[Start of Attachment]
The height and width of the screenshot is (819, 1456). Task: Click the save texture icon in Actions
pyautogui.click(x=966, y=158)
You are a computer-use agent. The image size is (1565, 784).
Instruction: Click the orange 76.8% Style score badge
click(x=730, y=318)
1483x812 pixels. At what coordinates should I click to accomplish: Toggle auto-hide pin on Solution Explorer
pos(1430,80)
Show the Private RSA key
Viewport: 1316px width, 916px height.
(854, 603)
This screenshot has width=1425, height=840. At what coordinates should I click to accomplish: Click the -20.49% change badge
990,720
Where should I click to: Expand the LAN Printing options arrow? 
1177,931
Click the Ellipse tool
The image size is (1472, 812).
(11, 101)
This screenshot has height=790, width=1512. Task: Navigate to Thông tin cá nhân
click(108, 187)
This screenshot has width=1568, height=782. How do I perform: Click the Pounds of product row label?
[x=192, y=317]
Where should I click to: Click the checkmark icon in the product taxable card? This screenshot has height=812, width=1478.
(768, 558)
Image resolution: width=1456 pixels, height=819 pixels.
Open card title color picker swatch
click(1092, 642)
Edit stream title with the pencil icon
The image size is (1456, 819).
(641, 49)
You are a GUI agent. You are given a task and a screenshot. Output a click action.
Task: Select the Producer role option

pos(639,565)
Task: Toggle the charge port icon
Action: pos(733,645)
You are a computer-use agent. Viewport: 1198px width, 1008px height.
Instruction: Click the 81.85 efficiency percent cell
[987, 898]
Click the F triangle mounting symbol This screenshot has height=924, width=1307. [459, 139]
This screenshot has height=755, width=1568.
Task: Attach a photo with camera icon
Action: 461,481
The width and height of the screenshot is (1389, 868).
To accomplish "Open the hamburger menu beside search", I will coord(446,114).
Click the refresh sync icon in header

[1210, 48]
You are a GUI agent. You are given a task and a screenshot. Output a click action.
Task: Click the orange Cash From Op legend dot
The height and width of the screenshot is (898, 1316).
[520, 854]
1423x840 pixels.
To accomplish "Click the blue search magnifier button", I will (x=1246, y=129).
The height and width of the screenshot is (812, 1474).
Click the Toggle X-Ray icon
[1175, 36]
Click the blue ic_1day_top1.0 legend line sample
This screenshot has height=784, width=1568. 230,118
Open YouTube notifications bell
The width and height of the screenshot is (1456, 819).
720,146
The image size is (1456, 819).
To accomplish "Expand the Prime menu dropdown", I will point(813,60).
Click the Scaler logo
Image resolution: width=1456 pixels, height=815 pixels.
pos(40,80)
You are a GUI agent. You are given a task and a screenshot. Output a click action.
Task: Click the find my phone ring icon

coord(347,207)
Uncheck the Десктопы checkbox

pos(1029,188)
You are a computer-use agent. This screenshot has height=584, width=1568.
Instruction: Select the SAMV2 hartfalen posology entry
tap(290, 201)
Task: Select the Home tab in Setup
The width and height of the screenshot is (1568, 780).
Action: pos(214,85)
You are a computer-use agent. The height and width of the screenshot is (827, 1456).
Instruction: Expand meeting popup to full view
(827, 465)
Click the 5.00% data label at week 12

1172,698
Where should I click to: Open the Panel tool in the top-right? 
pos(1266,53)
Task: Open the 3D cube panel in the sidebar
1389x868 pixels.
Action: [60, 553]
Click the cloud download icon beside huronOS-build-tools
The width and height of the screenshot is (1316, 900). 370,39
[End of Attachment]
▶ AIM OF THE TASK
Every line of the listing that includes the word "computer" must be copied.

▶ SOLVED PROBLEM
You are a computer-use agent. The image size is (1565, 784).
You are a computer-use agent. Viewport: 1198px width, 1008px height.
You are a computer-use agent. This screenshot has height=584, width=1568.
You are a computer-use agent. The height and width of the screenshot is (827, 1456).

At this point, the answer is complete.